D’autre part, la plupart des villes possédant une infrastructure technique et architecturale difficile
à modifier, il y a tout lieu de penser que la mise en œuvre de la Smart City devra composer avec
les contraintes structurelles existantes et ne pourra donc à elle seule proposer que des
optimisations « à la marge », plutôt que la transformation radicale des modes d’habiter, de se
déplacer et de consommer dont nous avons besoin pour réussir la transition écologique. Il s’agit
donc de ne pas se faire d’illusion sur la capacité d’une technologie, aussi élaborée soit-elle, à
résoudre le plus grand défi de ce siècle, si elle n’est pas accompagnée d’un élan transformatif plus
large, décidé politiquement et bénéficiant d’un large soutien démocratique.
Conclusion Un concept contradictoire et flou, au potentiel de
durabilité variable
De cette analyse critique de la contribution de la Smart City au développement d’une ville
s’inscrivant dans les limites planétaires, on peut noter l’absence d’une définition solidifiée du
concept, ce qui en constitue une limite majeure. Plus spécifiquement, on peut relever aux moins
trois oppositions qui traversent les différentes compréhensions de la Smart City mentionnées plus
haut.
Premièrement, la version la plus classique de la Smart City, faisant principalement appel aux TIC
et à l’intelligence artificielle afin d’améliorer l’efficacité énergétique et le bien-être social
(SuisseEnergie, 2021 ; March & Ribera-Fumaz, 2016), s’oppose à une ville où « l’intelligence »
est caractérisée en priorité par l’innovation, la créativité et la coopération (Musiolik et al., 2019 ;
March, 2018 ; Kitchin, 2014).
Deuxièmement, la littérature distingue les villes construites en partant de zéro des villes déjà
existantes. Les premières sont surtout présentes aujourd’hui en Asie et leur l’infrastructure peut
être pensée dès le départ pour les fonctions de la Smart City. Les secondes constituent en revanche
la majorité des villes du Nord globalisé, auxquelles est appliqué un « retrofit » plus ou moins
conséquent, se concentrant plutôt sur les technologies et les changements sociaux (March, 2019).

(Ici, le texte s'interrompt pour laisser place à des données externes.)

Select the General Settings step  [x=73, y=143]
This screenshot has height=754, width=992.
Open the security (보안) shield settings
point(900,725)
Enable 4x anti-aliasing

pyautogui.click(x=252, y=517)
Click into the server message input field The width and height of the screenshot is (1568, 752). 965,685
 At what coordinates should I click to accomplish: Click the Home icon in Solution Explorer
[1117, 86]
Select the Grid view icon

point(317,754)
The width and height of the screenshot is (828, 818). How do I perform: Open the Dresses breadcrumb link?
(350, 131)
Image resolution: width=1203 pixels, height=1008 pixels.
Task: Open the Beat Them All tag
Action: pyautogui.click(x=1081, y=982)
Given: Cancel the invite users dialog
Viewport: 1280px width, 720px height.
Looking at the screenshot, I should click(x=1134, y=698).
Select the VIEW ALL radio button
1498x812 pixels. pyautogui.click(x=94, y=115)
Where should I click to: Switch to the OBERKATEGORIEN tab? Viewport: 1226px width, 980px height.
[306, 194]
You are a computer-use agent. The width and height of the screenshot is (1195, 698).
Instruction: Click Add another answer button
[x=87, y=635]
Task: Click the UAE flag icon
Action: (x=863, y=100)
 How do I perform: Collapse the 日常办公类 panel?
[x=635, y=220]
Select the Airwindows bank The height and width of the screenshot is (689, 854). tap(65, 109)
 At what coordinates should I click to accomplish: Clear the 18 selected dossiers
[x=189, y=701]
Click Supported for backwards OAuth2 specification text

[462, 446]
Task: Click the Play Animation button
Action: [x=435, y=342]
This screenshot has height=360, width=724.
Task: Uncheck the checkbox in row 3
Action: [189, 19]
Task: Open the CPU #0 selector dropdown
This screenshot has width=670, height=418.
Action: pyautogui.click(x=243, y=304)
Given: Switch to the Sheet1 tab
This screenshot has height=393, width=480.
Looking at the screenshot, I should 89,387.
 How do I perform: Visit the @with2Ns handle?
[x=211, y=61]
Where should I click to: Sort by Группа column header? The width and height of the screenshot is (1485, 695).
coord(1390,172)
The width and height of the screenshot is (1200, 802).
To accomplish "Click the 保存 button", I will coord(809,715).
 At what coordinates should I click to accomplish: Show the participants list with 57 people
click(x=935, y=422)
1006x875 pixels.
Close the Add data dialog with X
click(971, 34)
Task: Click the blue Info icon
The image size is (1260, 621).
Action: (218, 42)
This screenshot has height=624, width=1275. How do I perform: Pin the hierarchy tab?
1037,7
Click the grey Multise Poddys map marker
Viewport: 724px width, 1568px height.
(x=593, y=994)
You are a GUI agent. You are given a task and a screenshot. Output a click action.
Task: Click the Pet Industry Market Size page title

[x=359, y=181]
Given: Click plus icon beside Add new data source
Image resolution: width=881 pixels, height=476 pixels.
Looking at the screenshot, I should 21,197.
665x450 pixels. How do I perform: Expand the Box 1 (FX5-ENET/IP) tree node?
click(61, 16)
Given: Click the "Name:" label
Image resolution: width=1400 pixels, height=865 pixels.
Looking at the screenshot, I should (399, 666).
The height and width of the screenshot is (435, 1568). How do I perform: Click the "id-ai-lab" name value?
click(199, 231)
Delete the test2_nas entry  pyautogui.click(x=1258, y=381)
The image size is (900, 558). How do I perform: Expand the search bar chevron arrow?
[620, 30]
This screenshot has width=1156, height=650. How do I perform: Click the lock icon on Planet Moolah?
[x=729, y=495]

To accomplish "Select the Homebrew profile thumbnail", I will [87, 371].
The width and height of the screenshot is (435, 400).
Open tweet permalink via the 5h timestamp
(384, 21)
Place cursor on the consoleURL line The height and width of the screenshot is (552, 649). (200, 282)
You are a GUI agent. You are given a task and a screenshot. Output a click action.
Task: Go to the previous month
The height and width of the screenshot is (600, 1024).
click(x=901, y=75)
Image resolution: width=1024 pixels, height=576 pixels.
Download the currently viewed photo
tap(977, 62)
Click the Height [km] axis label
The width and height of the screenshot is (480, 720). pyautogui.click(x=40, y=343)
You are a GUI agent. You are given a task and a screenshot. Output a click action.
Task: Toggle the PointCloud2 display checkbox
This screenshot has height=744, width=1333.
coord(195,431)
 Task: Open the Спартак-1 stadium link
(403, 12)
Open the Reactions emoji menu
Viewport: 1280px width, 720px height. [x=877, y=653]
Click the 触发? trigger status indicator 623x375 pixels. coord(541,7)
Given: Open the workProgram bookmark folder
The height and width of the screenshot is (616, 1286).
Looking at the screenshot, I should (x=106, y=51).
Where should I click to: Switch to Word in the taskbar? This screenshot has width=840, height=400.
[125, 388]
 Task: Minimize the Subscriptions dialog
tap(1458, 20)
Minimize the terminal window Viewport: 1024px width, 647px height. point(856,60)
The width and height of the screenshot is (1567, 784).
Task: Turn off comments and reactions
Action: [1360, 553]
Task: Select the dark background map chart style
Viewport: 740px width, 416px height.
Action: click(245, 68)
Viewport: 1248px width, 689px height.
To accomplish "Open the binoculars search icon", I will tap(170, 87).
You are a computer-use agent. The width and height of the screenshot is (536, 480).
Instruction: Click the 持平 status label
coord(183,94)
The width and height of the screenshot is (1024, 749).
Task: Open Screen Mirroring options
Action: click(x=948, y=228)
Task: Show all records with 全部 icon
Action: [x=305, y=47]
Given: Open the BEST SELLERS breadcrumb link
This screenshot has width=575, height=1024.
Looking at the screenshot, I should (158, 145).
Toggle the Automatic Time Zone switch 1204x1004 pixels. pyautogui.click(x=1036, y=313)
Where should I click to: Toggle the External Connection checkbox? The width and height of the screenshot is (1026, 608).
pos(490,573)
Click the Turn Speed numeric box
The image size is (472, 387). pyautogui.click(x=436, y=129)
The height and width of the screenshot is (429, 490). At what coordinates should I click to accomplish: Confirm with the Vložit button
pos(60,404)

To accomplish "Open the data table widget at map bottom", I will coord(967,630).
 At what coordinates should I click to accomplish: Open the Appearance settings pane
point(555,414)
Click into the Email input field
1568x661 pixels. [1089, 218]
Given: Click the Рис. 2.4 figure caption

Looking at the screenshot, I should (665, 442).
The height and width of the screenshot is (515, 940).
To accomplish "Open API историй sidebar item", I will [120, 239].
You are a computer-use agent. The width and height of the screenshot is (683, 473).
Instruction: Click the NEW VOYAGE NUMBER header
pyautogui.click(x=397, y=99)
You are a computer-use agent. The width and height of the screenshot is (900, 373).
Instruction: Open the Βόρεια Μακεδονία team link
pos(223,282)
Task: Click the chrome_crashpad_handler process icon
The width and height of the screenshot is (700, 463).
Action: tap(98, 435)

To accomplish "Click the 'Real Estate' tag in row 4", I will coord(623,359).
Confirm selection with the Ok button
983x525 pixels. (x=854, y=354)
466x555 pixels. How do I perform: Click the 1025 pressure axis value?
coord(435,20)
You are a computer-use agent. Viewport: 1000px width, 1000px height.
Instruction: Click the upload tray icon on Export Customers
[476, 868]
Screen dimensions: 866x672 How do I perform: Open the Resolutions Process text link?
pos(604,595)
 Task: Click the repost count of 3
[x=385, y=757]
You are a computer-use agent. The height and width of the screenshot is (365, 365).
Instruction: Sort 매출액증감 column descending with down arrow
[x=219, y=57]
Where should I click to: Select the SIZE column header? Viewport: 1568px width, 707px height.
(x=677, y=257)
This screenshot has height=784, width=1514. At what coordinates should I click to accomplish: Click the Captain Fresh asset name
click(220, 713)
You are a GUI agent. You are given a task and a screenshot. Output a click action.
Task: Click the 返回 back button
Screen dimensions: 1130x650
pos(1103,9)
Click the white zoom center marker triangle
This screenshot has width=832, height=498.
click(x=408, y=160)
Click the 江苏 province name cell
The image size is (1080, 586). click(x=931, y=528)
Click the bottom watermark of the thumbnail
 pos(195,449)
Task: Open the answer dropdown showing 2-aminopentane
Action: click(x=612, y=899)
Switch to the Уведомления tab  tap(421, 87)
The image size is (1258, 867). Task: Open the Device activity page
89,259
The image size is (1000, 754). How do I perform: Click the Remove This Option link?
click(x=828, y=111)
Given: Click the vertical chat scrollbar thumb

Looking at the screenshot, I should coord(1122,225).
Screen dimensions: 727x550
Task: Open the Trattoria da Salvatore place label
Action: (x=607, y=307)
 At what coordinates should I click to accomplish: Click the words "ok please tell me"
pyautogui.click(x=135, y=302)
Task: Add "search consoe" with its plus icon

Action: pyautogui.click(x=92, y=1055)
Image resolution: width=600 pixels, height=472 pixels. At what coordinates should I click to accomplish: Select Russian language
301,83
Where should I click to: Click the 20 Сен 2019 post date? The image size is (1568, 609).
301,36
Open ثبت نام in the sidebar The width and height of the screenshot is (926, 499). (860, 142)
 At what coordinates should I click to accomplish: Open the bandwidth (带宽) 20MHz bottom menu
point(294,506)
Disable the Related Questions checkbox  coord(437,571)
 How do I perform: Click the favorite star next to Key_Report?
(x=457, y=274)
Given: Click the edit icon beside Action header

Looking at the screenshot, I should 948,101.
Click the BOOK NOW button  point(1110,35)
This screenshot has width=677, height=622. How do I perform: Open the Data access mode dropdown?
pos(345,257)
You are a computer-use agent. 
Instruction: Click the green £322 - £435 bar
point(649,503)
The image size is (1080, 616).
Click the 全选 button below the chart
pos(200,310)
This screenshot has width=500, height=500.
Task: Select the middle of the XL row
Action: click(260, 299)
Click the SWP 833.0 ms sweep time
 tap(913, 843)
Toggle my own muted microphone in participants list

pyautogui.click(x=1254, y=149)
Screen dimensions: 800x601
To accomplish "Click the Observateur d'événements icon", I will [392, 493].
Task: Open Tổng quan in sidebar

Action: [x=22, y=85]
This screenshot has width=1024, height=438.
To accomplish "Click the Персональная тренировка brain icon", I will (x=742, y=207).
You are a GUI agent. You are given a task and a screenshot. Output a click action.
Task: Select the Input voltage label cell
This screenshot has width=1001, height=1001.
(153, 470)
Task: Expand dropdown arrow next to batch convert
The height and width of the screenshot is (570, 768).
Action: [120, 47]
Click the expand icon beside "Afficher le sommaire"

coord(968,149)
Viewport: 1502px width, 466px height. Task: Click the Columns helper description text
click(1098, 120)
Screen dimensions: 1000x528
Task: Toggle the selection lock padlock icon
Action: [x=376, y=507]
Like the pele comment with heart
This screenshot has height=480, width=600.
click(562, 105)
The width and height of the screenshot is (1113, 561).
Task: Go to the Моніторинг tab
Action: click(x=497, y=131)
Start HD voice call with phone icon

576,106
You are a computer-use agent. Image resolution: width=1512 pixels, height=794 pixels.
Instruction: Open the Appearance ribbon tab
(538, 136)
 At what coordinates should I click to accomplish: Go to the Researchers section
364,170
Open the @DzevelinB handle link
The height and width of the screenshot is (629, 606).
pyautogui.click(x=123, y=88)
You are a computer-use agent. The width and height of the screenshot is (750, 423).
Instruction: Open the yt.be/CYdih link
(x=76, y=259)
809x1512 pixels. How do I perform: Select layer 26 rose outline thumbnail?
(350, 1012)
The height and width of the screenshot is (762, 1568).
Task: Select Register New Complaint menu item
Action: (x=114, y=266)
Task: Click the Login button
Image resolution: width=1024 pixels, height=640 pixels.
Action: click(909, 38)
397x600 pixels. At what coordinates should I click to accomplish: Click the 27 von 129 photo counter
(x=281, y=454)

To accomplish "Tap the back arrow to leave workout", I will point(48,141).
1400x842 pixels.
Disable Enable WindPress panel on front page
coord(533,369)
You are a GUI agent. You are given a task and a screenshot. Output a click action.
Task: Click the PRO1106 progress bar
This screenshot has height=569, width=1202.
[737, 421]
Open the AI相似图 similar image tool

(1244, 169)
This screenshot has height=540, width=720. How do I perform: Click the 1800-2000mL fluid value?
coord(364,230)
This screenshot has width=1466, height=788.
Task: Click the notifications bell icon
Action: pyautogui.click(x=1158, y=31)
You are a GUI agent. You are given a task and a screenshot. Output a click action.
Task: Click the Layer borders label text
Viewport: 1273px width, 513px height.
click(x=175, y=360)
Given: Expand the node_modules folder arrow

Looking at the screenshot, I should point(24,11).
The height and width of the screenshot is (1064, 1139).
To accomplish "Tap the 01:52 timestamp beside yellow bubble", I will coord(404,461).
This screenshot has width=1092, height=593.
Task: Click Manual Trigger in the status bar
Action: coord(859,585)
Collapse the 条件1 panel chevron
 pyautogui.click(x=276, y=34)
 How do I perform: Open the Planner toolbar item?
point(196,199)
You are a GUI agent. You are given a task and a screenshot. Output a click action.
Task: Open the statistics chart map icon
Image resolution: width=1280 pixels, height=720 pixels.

Troisièmement, si les versions les plus timides de la Smart City se contentent d’améliorations à
la marge, d’autres visions proposent un paradigme réellement nouveau, en rupture avec les villes
du passé, tout en permettant une modification des relations de pouvoir dans l’espace urbain
(March, 2018 ; March & Ribera-Fumaz, 2016 ; Gibbs et al., 2013 ; Hollands, 2008).
En fonction des versions de la Smart City choisies au sein de ces trois oppositions, le concept peut
alors faire référence à des niveaux d’ambition très variés, allant de simples ajouts technologiques
dont le potentiel de contribution à la durabilité est au mieux limité, voire contre-productif à
des refontes complètes de la ville et de l’imaginaire collectif dont les transformations sociétales
requises par la durabilité ont besoin. Ce flou conceptuel amène plusieurs auteurs·rices à considérer
la Smart City comme un notion ambigüe, voire dénuée de substance, qui serait davantage déployée
à un niveau discursif que pratique (March, 2019 ; Håvard Haarstad, 2017 ; March & Ribera-
Fumaz, 2016 ; Söderström et al., 2014 ; Vanolo, 2014 ; Hollands, 2008). Pourtant, son influence
sur les débats au sujet de la durabilité et de la compétitivité urbaine semble importante.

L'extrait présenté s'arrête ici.